An analyzer equipped with a probe for dispensing any of a plurality of types of liquids containing different components into a predetermined container,
Moving means for moving the probe to a predetermined position;
Suction / discharge means for sucking or discharging a predetermined liquid using the probe;
A cleaning means for cleaning the probe;
Control means for controlling the moving means, the suction / discharge means, and the cleaning means;
Mode management means that associates and manages cleaning modes of the same processing time between different liquid types with different processing contents for each liquid type,
With
The control means controls the moving means and the suction / discharge means, and when one of the plurality of types of liquid is dispensed into the predetermined container by the probe, the type of the dispensed liquid is determined. The mode management unit specifies the cleaning mode associated with the specified liquid type, and controls the moving unit, the suction / discharge unit, and the cleaning unit according to the processing content of the specified cleaning mode. To clean the probe ,
At least one of the cleaning modes associated with each of the different liquid types includes a process of holding a cleaning liquid for cleaning the probe for a predetermined time as the processing content . The predetermined container stores a specimen to be analyzed,
The liquid is a reagent for measuring a specific analysis item for the specimen, and is classified according to the analysis item,
The mode management means manages the cleaning mode of the different processing content for each analysis item,
2. The analyzer according to claim 1, wherein the control means specifies an analysis item corresponding to the dispensed reagent, and specifies a cleaning mode associated with the specified analysis item from the mode management means. .   The analyzer according to claim 1, wherein the liquid is a sample to be analyzed.

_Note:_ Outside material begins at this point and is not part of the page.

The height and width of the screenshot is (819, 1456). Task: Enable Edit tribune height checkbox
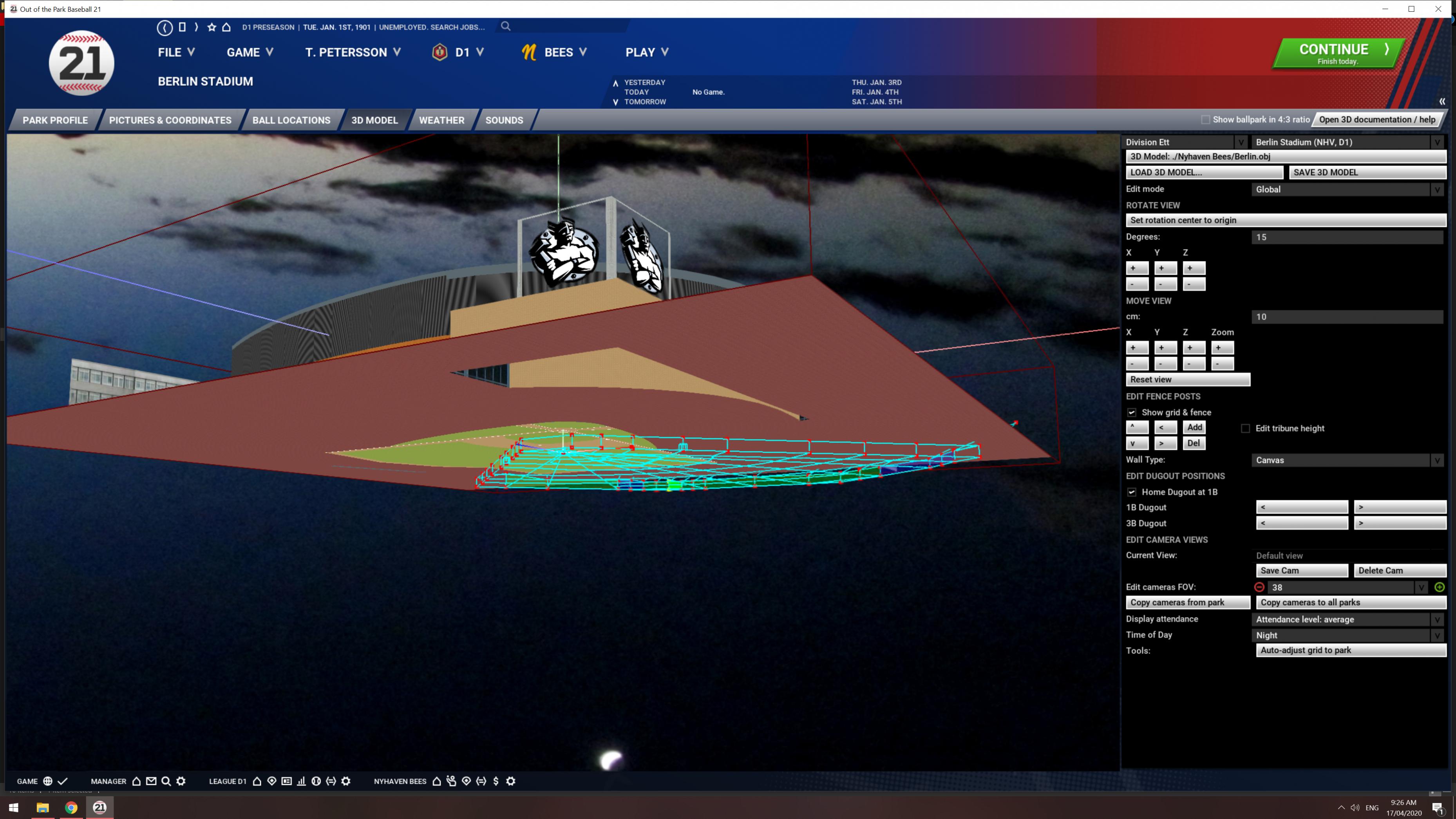(1245, 428)
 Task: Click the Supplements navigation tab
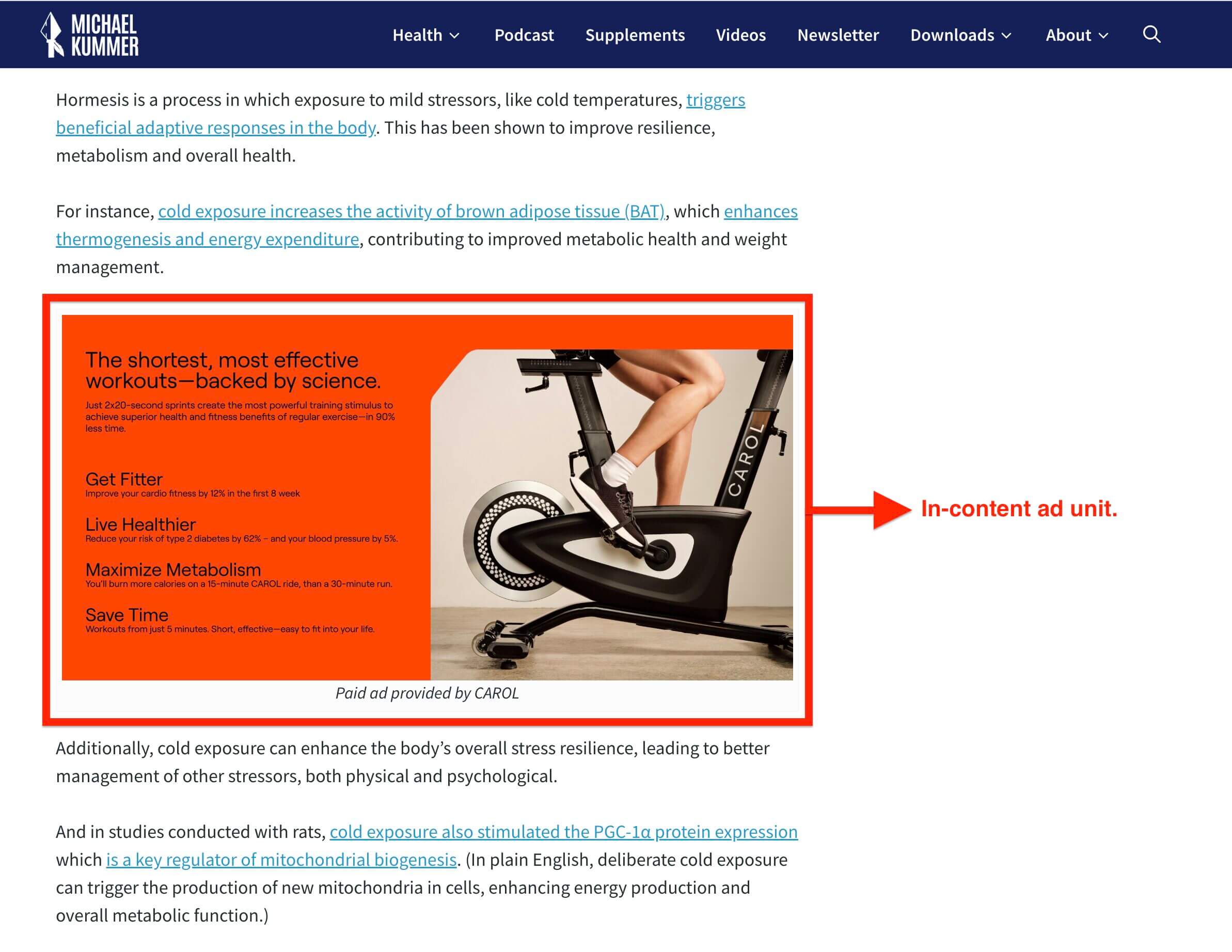(635, 34)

A probe cleaning method for cleaning a probe for dispensing any of a plurality of types of liquids containing different components into a predetermined container,
A mode management step for managing the cleaning mode in association with the cleaning mode of the same processing time between different types of liquid with different processing contents for each type of liquid;
A dispensing step of dispensing any of the plurality of types of liquids into the predetermined container using the probe;
A type identifying step for identifying the type of the liquid dispensed in the dispensing step;
A mode specifying step for specifying a cleaning mode associated with the type of the liquid specified in the type specifying step;
A cleaning step of cleaning the probe according to the processing content of the cleaning mode specified in the mode specifying step;
Only including,
At least one of the cleaning modes associated with each of the different liquid types includes a process of holding a cleaning liquid for cleaning the probe for a predetermined time as the processing content . The predetermined container stores a specimen to be analyzed,
The liquid is a reagent for measuring a specific analysis item for the specimen, and is classified according to the analysis item,
The mode management step manages a cleaning mode of the different processing content for each analysis item,
The type identifying step identifies the analysis item corresponding to the reagent dispensed in the dispensing step,
The probe cleaning method according to claim 4 , wherein the mode specifying step specifies a cleaning mode associated with the analysis item. The probe cleaning method according to claim 4 , wherein the liquid is a specimen to be analyzed.